*Activity list*.
**A.** Copy the passage of the essay on body dysmorphia from "The bizarre double" up to and including "a different body.".
**B.** List every creature that the essay on body dysmorphia names.
**C.** According to the essay on body dysmorphia, why are selfies oddly therapeutic?

The bizarre double ontology of a dysmorphic
Imagine looking in the mirror at 7.03 am. You look tired, but otherwise fine. But when you look again at 8.32am, you are inhabiting a different body.
That’s every day for me. In my bizarre narrative, there is no quotidian Madelaine. I can, in my mind’s eye, double in weight or radically develop a different bone structure in seconds. Don’t get me wrong- I can recognise myself in a reflection- but the changes in my self image are alarming.
In some respects, I guess at how I look from what other people say. This is risky. People will call you pretty to get some free V, others will declare you are a gnome simply to illustrate frustration over you becoming the lead in some second rate play. People will call you thin as a false compliment, or because you have suddenly lost a stone. To me, nothing can be a truism. So as you can imagine, I get pretty paranoid.
Pictures are the worst. Even if everyone insists I look fine, my unscrupulous brain finds every flaw and magnifies it beyond any reason. Selfies are oddly therapeutic for that reason: I can veto anything truly ghastly without having to pray it hasn’t surfaced onto instagram. I still can’t decide, even on a day to day basis, if I am ‘normal’ or a delusional troll.
I’m not particularly vain. I love dressing up or doing my make up, but I wouldn’t say my appearance is my central pride (that would be my mind). I just have to live with this weird little visual abnormality that many people find absurd in a perfectly normal looking young woman. I know I’m normal. I know, deep down, that I’m not bulbously spherical or scaled like a particularly dry lizard. But that’s not what I see.
The mirror really is a parallel universe to me.

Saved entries
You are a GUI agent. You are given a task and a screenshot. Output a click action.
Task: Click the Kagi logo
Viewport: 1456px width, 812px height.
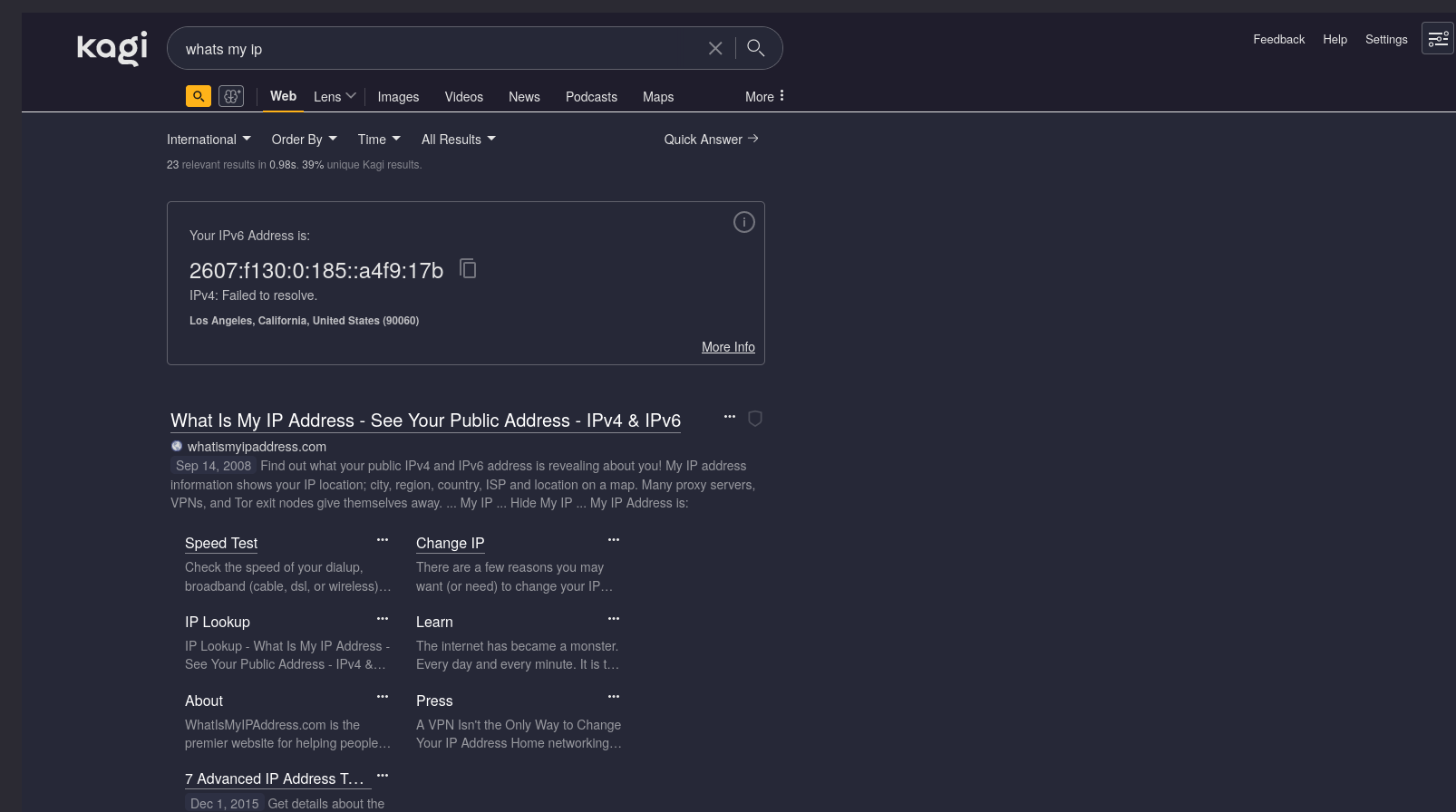pos(112,48)

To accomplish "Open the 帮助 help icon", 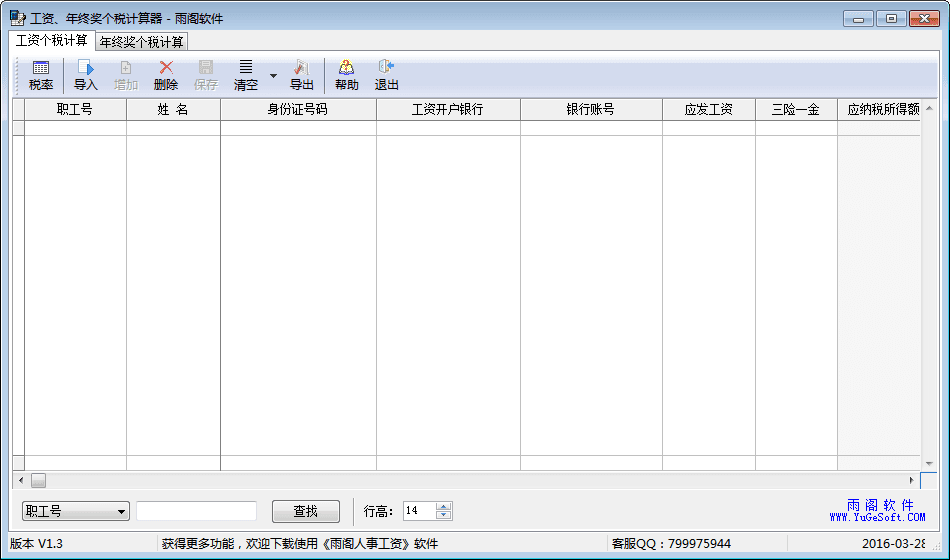I will (x=346, y=75).
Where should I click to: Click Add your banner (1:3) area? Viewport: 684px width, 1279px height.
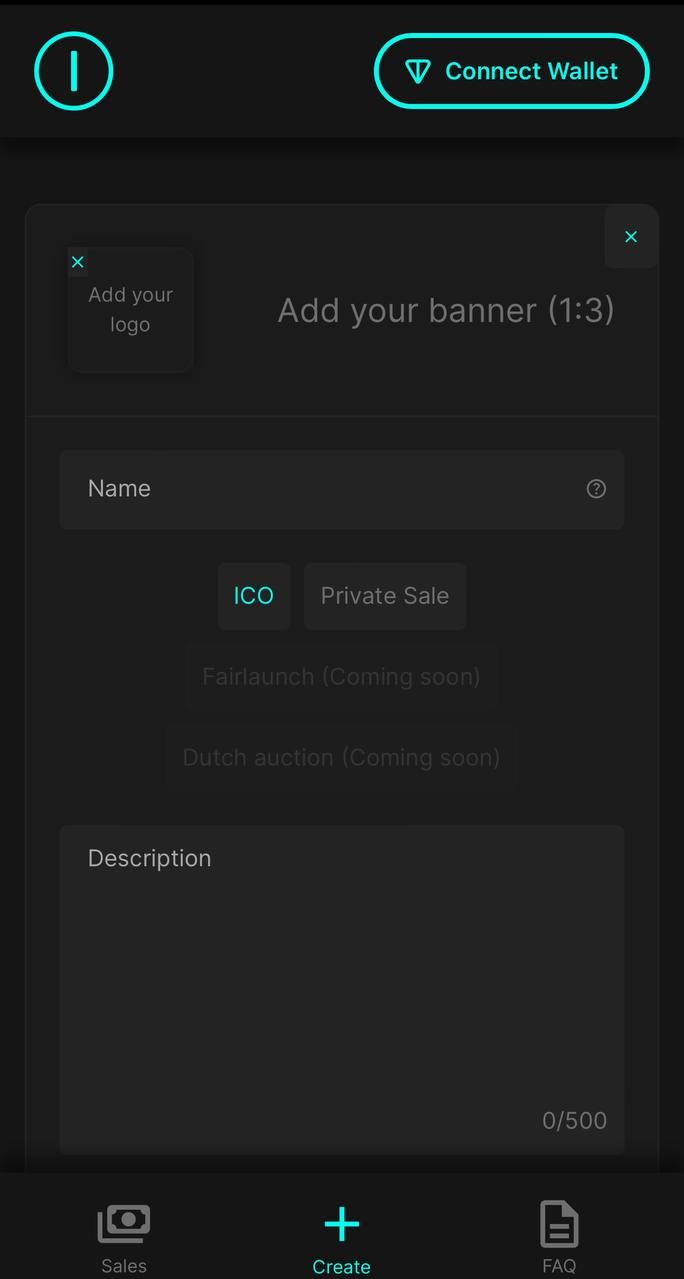pos(446,310)
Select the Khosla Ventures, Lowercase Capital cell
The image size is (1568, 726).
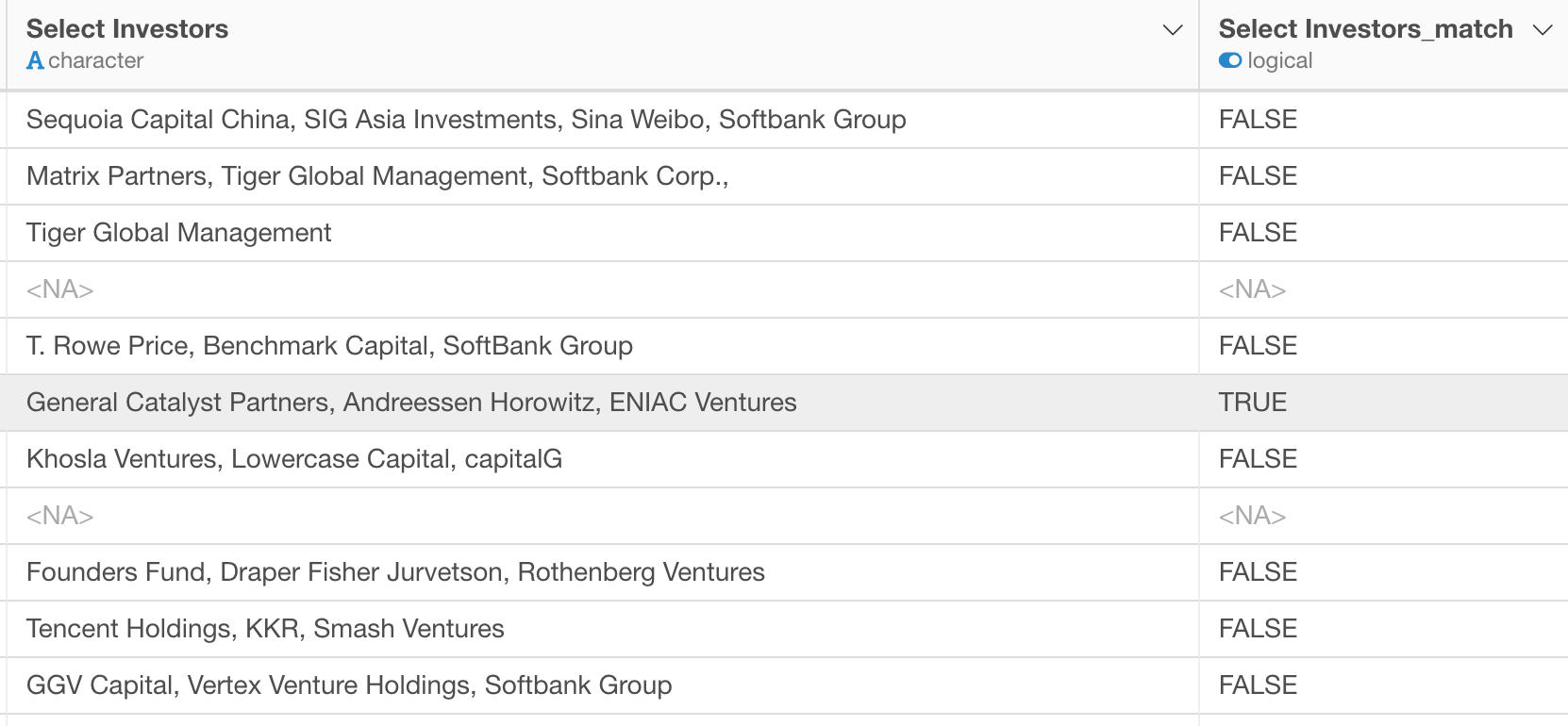602,459
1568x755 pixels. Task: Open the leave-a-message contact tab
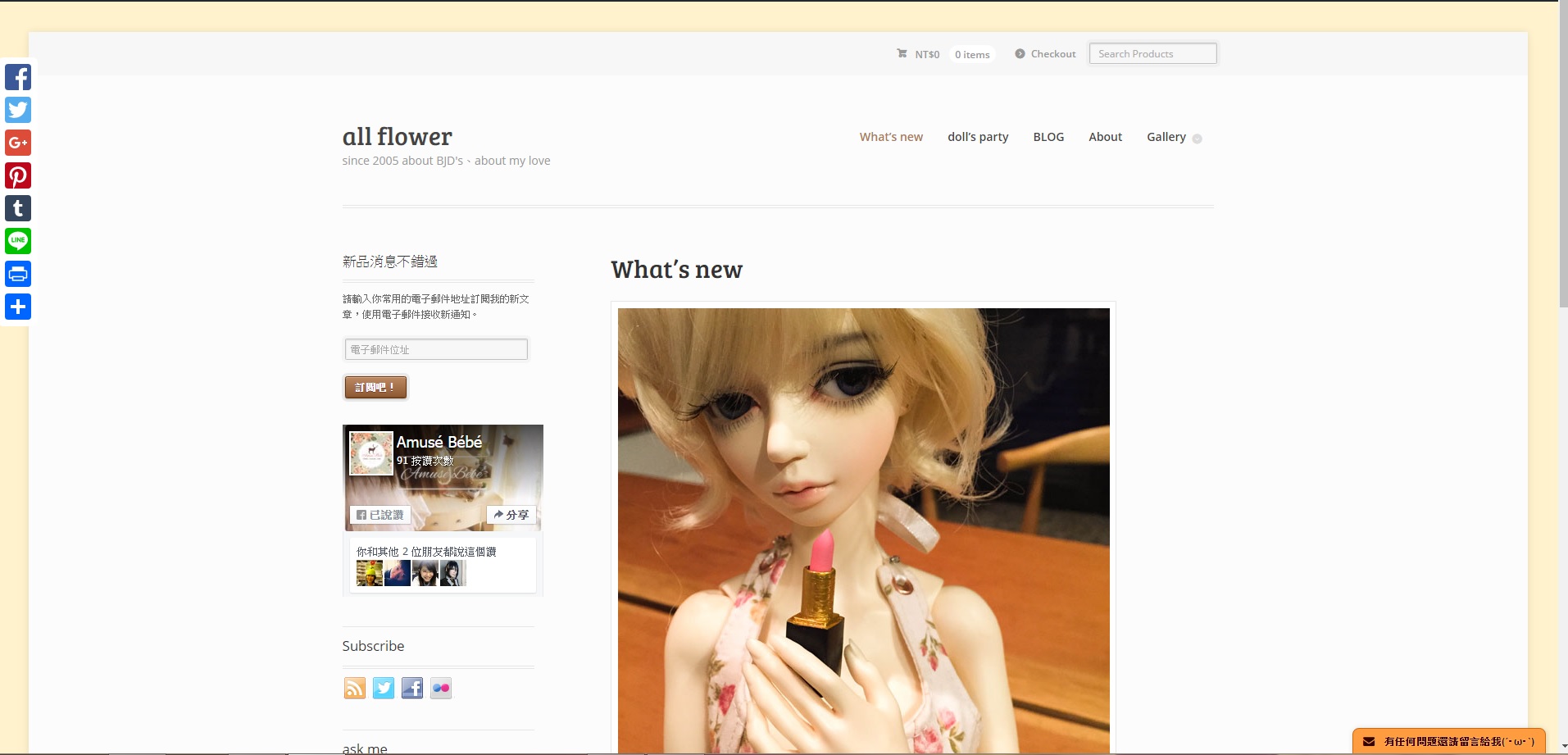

*Results for the exercise*.
**A.**
The bizarre double ontology of a dysmorphic
Imagine looking in the mirror at 7.03 am. You look tired, but otherwise fine. But when you look again at 8.32am, you are inhabiting a different body.

**B.** gnome, troll, lizard

**C.** With selfies, the writer can veto any picture that looks truly ghastly. Then there is no need to pray that it hasn't surfaced on Instagram.